Take each line of the entries below that contains "click" and copy it.

*** Source information Section Begins ***

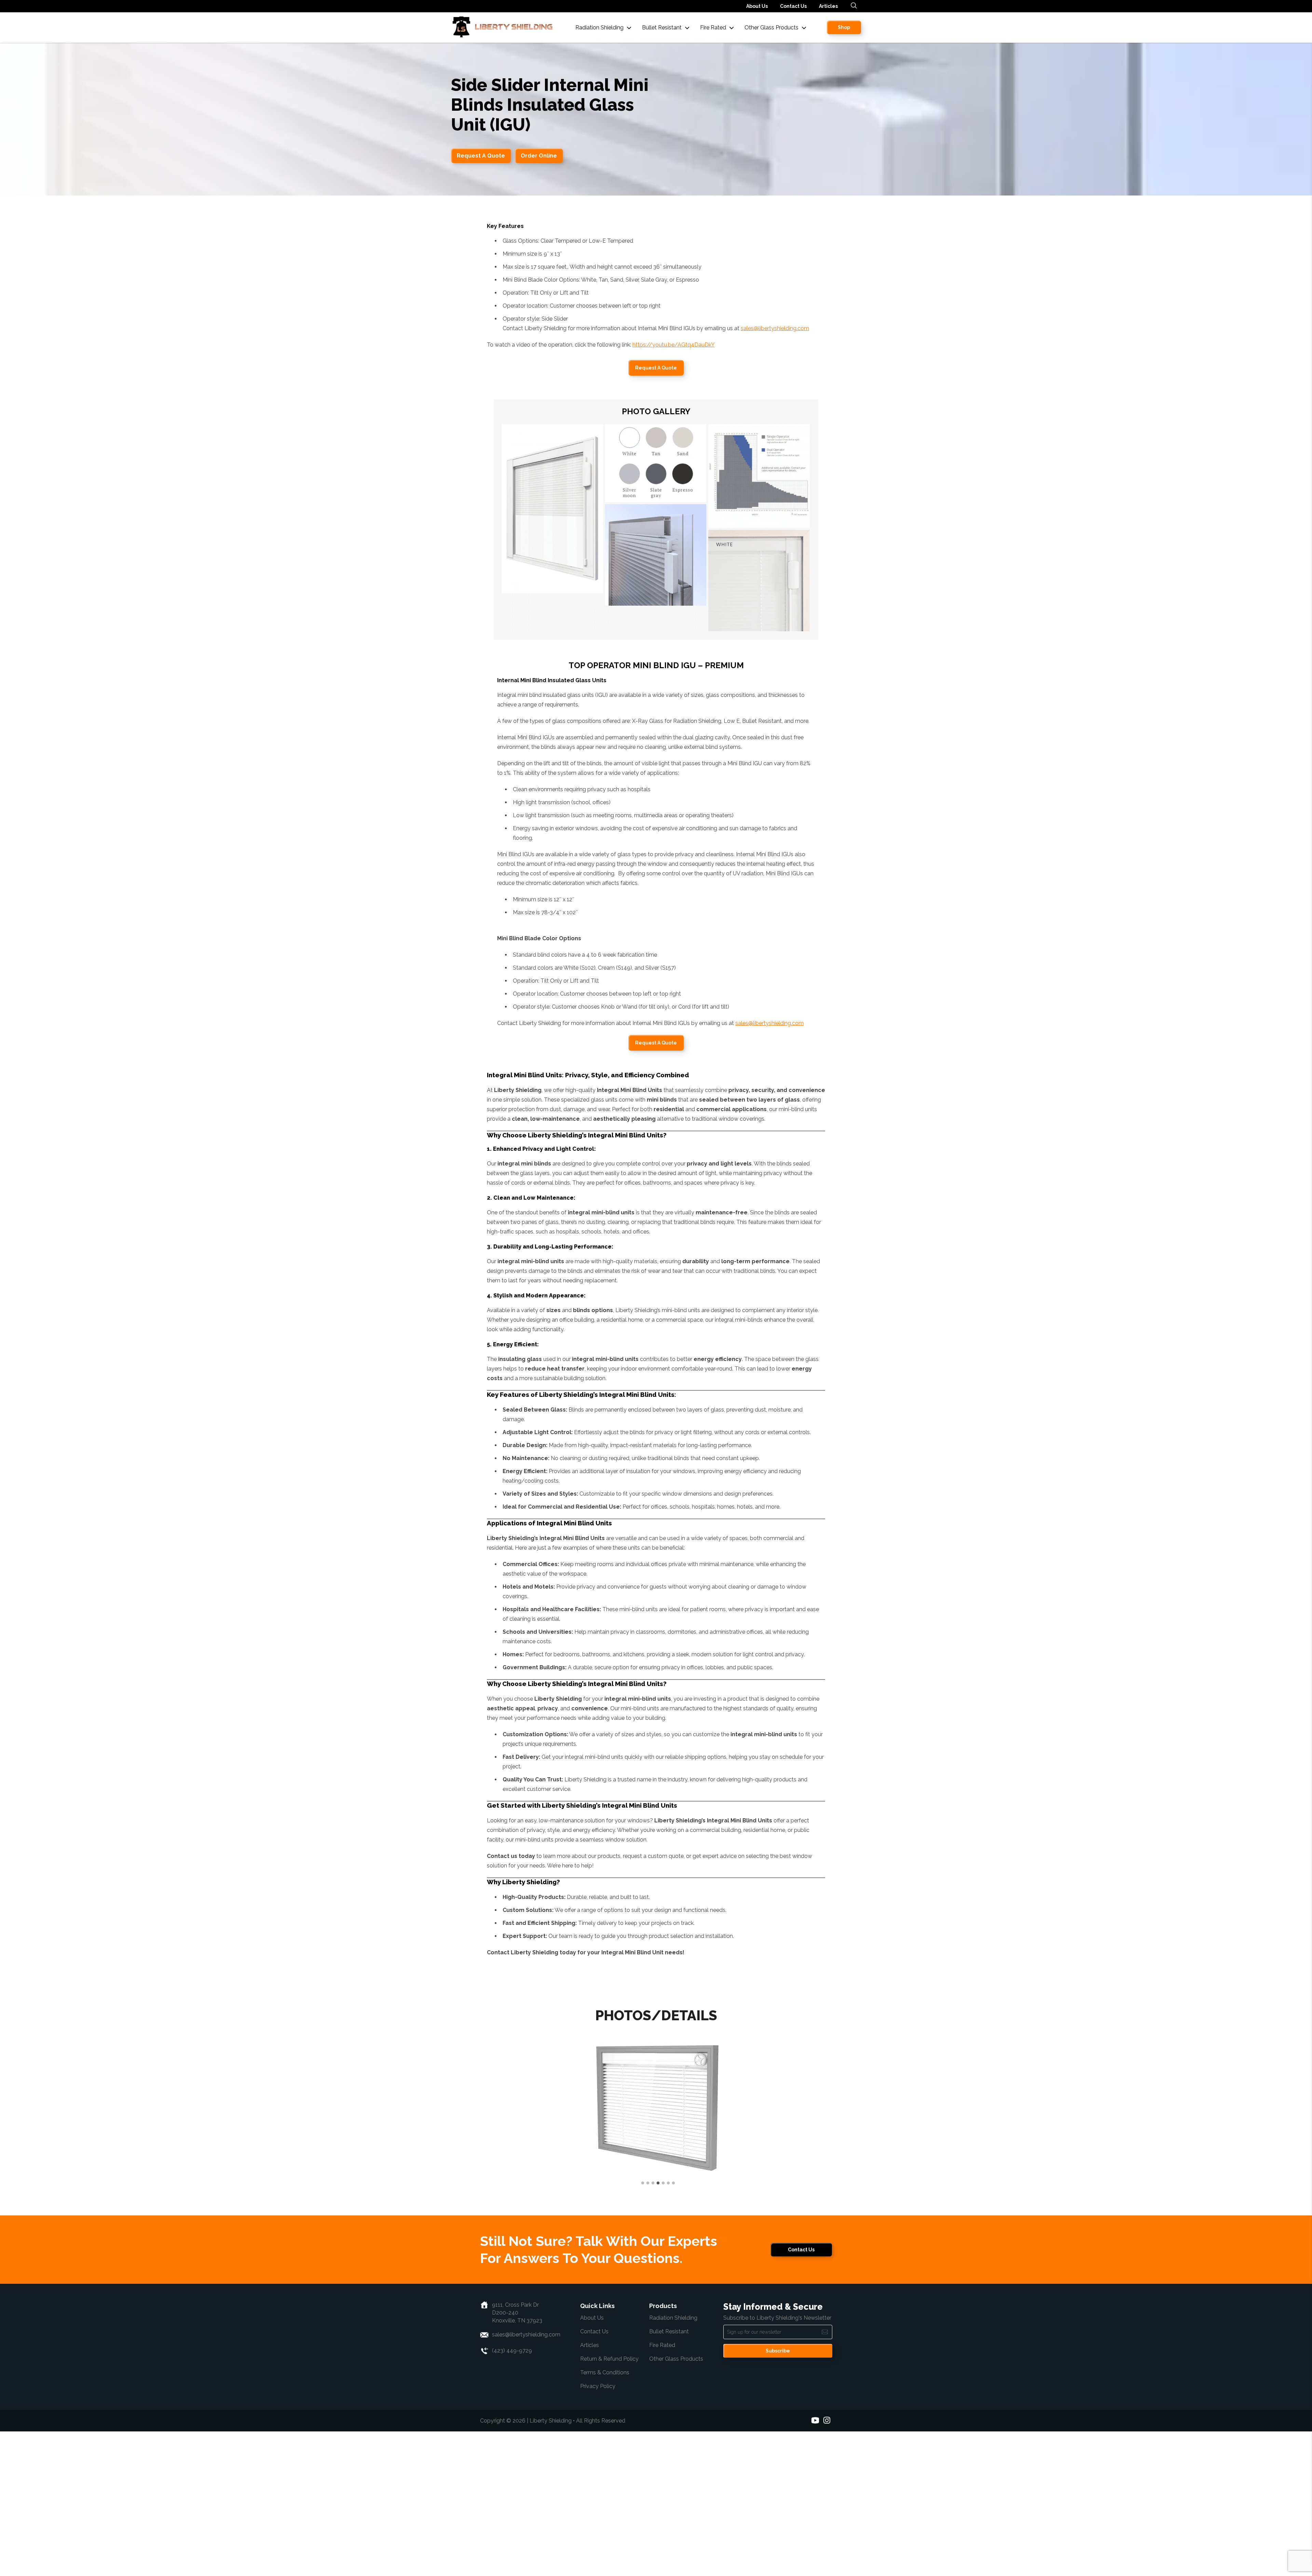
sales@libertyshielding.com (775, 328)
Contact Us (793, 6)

*** Source information Section Ends ***
*** Source information Section Begins ***

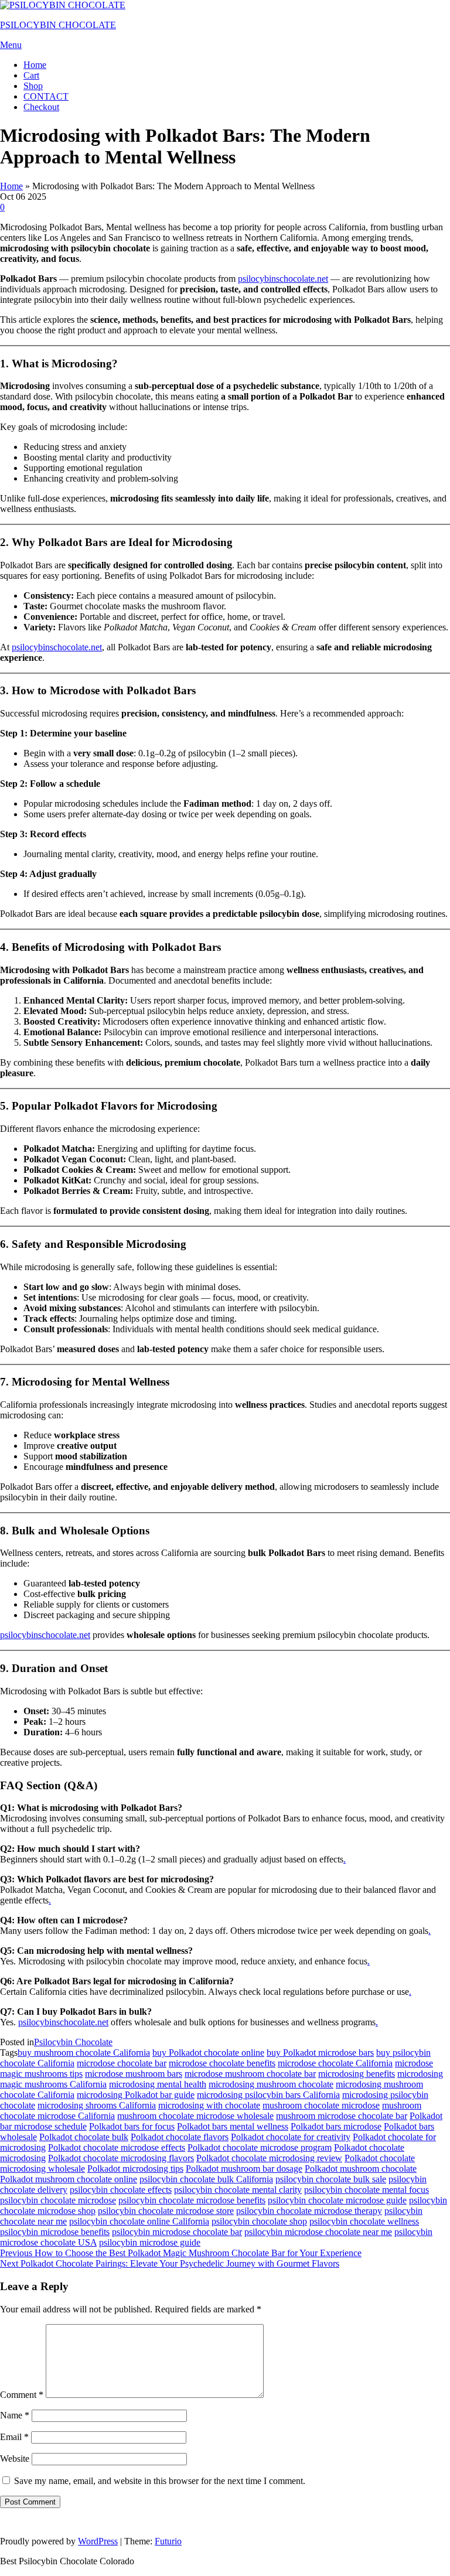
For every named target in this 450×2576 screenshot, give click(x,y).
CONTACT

*** Source information Section Ends ***
*** Source information Section Begins ***

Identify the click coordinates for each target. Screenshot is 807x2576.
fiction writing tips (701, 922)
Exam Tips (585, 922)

*** Source information Section Ends ***

▸ Expected answer
For every named target in this 450×2576 screenshot, give click(x,y).
Identify the click coordinates for each target. Screenshot is 807x2576.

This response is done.